● **Records provided**:
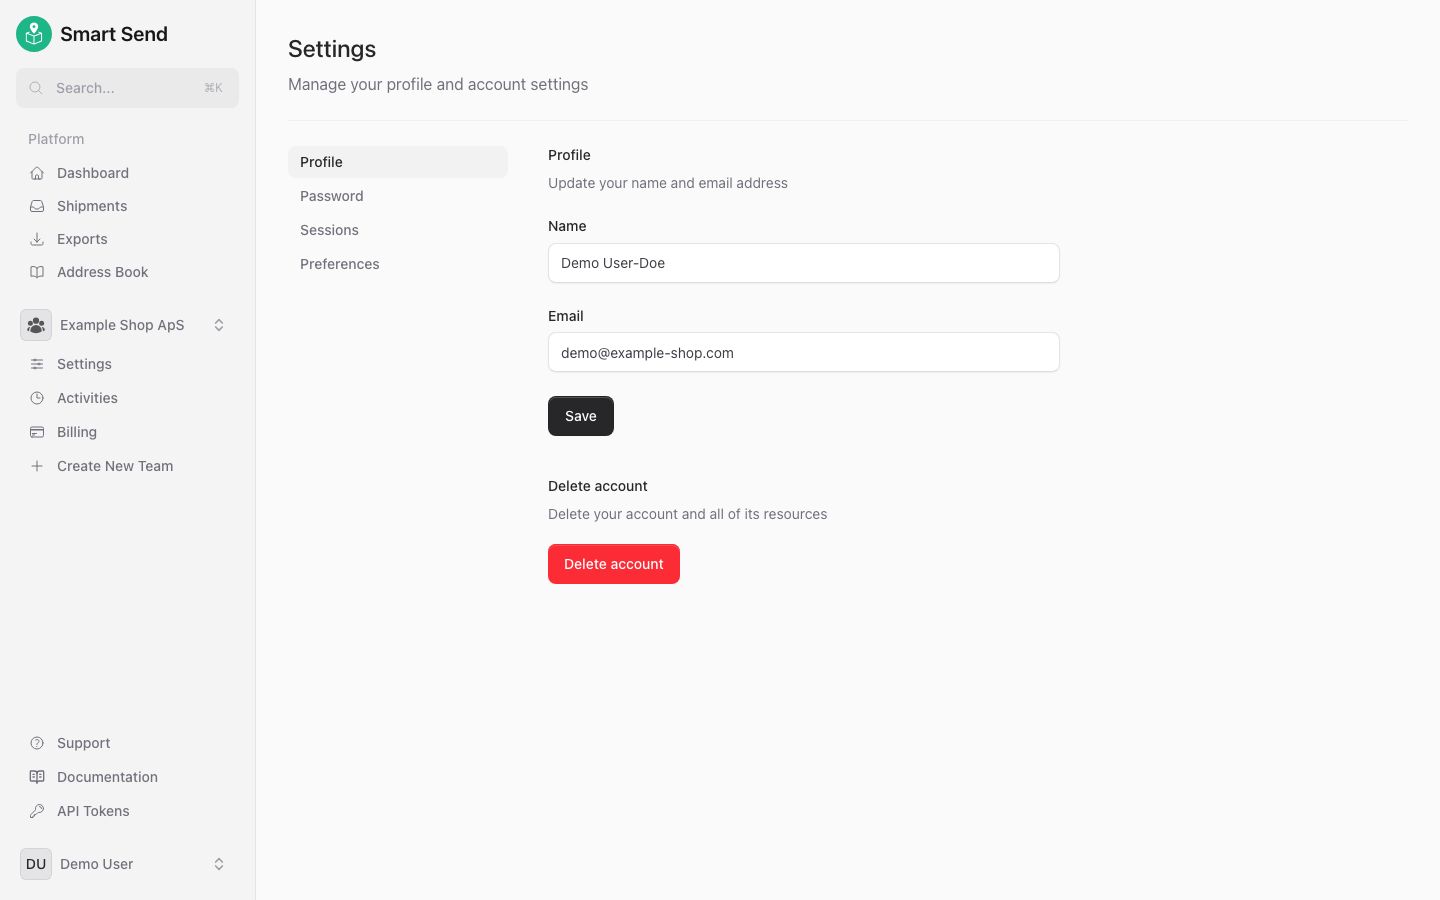Click the Exports download icon
This screenshot has width=1440, height=900.
point(36,238)
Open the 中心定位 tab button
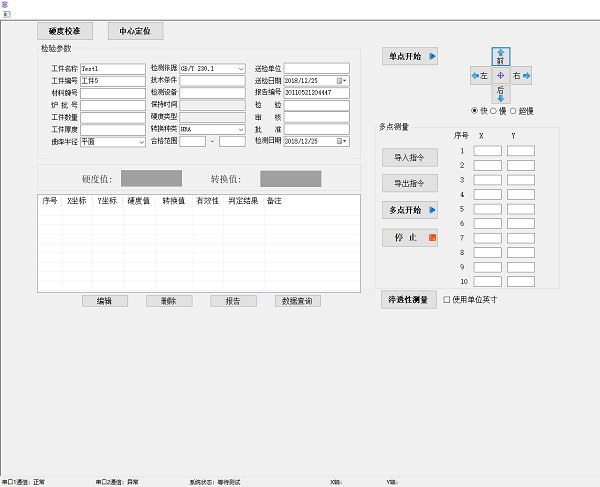Viewport: 600px width, 487px height. click(135, 31)
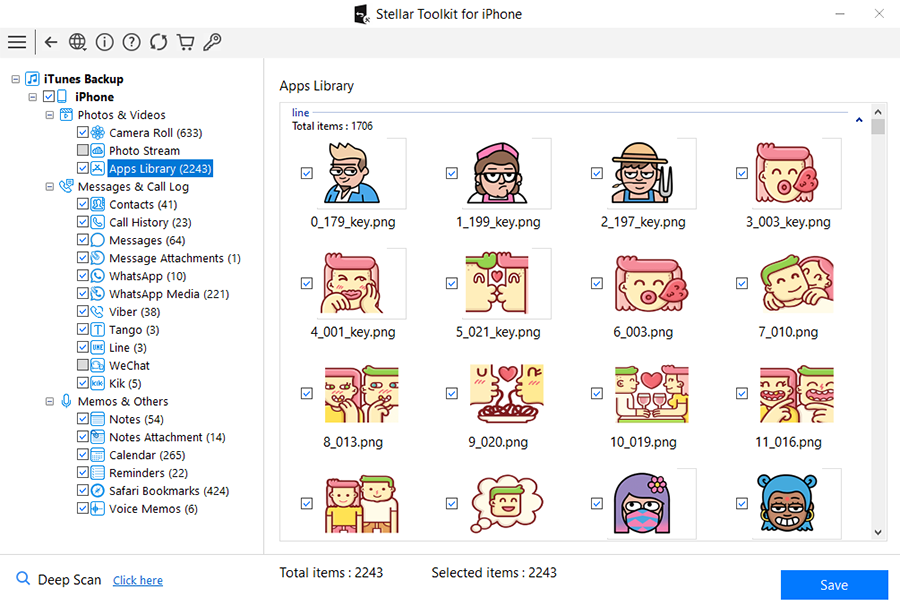This screenshot has width=900, height=614.
Task: Collapse the line section chevron
Action: [859, 120]
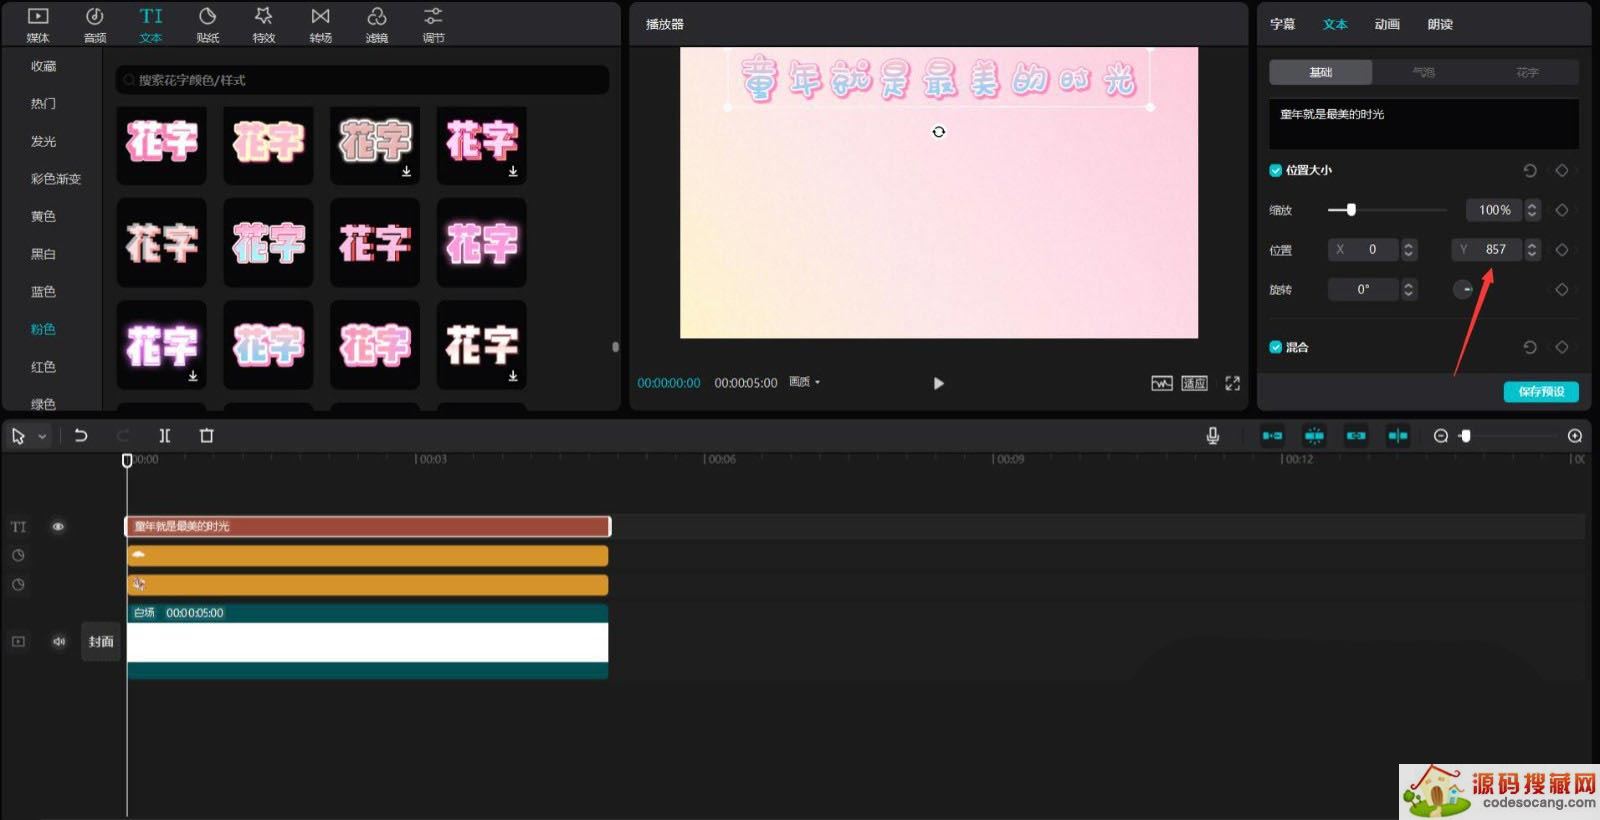Viewport: 1600px width, 820px height.
Task: Click the undo arrow in timeline toolbar
Action: pyautogui.click(x=81, y=436)
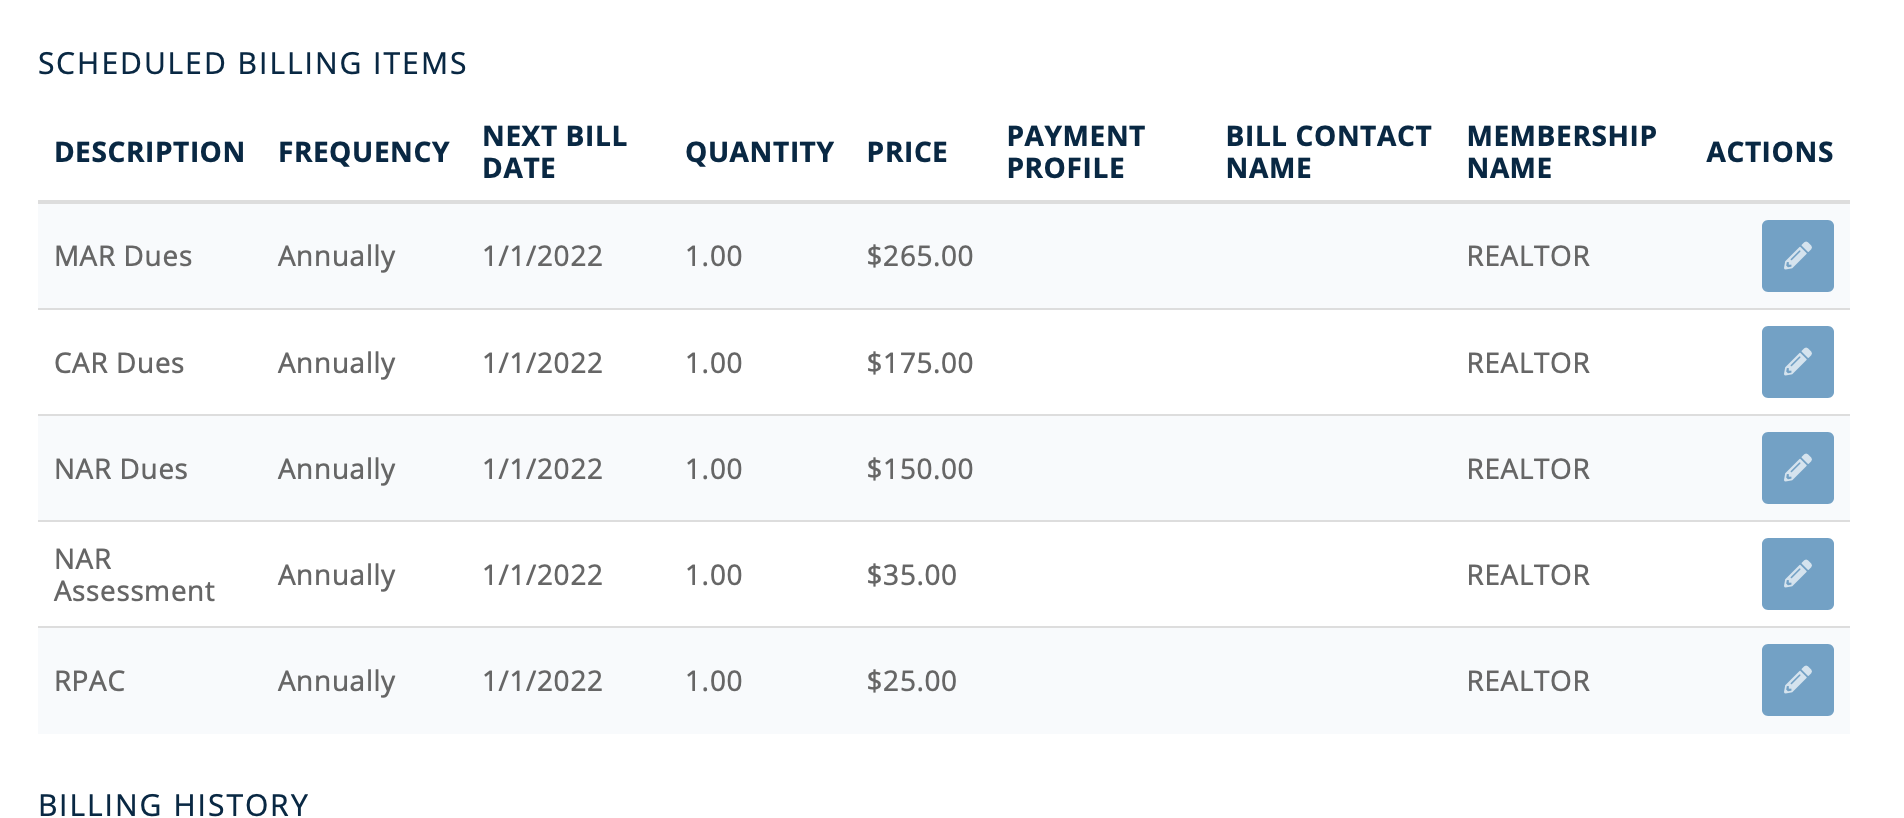Select the $265.00 price for MAR Dues
Screen dimensions: 1904x818
[920, 256]
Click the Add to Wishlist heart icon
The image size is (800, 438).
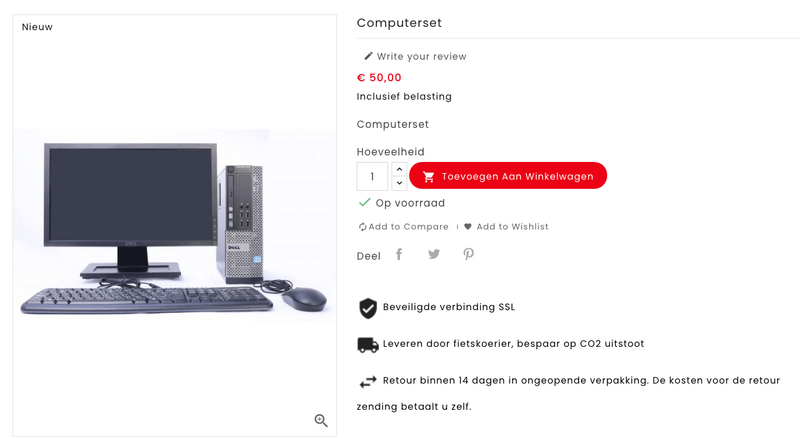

● **The task**:
After locating the line containing "Open the 中心定位 tab button" in the entries above, return it and every line after it exactly, ending at the line containing "Click the Add to Wishlist heart icon", without pictures.

● **Task response**:
Open the 中心定位 tab button
Viewport: 600px width, 487px height. click(135, 31)
This screenshot has width=900, height=614.
Task: Collapse the line section chevron
Action: [859, 120]
Viewport: 1600px width, 820px height.
Task: Click the undo arrow in timeline toolbar
Action: pyautogui.click(x=81, y=436)
Select the $265.00 price for MAR Dues
Screen dimensions: 1904x818
[920, 256]
Click the Add to Wishlist heart icon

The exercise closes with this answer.